I have the greatest tenderness for the memory of Hood, as I had for himself. But I am not very favourable to posthumous memorials in the monument way, and I should exceedingly regret to see any such appeal as you contemplate made public, remembering another public appeal that was made and responded to after Hood's death. I think that I best discharge my duty to my deceased friend, and best consult the respect and love with which I remember him, by declining to join in any such public endeavours as that which you (in all generosity and singleness of purpose, I am sure) advance. I shall have a melancholy gratification in privately assisting to place a simple and plain record over the remains of a great writer that should be as modest as he was himself, but I regard any other monument in connection with his mortal resting-place as a mistake.
I am, Sir, your faithful Servant.
Rev. James White.
Office of "Household Words," Tuesday, Oct. 19th, 1852.
My dear White,
We are now getting our Christmas extra number together, and I think you are the boy to do, if you will, one of the stories.
I propose to give the number some fireside name, and to make it consist entirely of short stories supposed to be told by a family sitting round the fire.
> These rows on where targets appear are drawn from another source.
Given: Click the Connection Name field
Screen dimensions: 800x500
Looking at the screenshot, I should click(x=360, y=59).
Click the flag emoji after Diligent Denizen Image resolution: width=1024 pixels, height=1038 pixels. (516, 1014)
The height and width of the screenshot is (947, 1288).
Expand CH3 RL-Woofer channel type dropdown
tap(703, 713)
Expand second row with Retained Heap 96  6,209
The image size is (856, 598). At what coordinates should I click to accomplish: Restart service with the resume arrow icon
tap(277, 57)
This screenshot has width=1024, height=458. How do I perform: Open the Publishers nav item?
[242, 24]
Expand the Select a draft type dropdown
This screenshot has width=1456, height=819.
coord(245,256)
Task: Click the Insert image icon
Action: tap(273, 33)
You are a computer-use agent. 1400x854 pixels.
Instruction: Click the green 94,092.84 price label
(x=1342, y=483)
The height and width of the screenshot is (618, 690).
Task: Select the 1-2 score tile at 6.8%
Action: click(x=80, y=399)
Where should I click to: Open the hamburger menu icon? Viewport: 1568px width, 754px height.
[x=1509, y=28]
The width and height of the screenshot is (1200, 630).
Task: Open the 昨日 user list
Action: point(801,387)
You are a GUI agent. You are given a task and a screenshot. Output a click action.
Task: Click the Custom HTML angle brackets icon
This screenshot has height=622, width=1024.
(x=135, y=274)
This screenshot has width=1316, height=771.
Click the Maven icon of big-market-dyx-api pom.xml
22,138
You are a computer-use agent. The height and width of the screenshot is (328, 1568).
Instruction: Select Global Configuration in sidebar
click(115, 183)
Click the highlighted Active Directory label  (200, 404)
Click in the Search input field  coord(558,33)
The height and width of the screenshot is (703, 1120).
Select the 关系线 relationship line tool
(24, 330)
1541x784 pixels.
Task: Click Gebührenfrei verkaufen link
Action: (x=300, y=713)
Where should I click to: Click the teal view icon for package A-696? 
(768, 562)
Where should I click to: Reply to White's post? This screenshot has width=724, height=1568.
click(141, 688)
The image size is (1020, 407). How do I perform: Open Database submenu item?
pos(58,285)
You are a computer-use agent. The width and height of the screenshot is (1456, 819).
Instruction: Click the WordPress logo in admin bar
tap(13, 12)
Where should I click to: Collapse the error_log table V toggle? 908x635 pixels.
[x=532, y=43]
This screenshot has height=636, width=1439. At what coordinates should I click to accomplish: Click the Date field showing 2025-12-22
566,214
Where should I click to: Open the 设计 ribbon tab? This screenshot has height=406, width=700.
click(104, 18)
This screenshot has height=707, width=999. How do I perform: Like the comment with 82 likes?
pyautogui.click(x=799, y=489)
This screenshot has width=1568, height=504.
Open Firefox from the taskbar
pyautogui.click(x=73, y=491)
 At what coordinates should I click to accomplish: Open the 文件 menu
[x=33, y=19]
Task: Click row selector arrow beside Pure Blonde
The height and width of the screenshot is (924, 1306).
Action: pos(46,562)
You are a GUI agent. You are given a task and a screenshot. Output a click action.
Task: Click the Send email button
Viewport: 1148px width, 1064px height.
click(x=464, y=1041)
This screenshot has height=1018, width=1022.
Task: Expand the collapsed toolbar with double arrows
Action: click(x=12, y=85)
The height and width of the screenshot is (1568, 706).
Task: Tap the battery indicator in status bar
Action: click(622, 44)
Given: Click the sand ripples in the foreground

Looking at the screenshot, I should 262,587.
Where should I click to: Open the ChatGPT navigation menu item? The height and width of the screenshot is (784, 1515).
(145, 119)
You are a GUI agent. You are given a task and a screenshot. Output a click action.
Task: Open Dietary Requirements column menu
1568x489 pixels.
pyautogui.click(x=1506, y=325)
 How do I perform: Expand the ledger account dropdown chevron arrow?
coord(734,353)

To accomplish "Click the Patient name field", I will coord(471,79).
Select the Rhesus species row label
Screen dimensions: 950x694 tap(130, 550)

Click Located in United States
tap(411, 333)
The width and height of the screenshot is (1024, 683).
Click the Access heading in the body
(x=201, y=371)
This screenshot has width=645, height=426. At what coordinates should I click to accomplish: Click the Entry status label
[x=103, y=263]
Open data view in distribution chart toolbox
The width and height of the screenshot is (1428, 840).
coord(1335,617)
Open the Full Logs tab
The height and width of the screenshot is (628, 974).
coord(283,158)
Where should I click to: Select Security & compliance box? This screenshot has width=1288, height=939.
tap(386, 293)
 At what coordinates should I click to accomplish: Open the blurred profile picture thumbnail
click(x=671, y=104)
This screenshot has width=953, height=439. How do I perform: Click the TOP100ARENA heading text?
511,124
I don't care about their referring to Christmas at all; nor do I design to connect them together, otherwise than by their names, as:
| The Grandfather's Story. |
| The Father's Story. |
| The Daughter's Story. |
| The Schoolboy's Story. |
| The Child's Story. |
| The Guest's Story. |
| The Old Nurse's Story. |
The grandfather might very well be old enough to have lived in the days of the highwaymen. Do you feel disposed, from fact, fancy, or both, to do a good winter-hearth story of a highwayman? If you do, I embrace you (per post), and throw up a cap I have purchased for the purpose into mid-air.
Think of it and write me a line in reply. We are all well and blooming.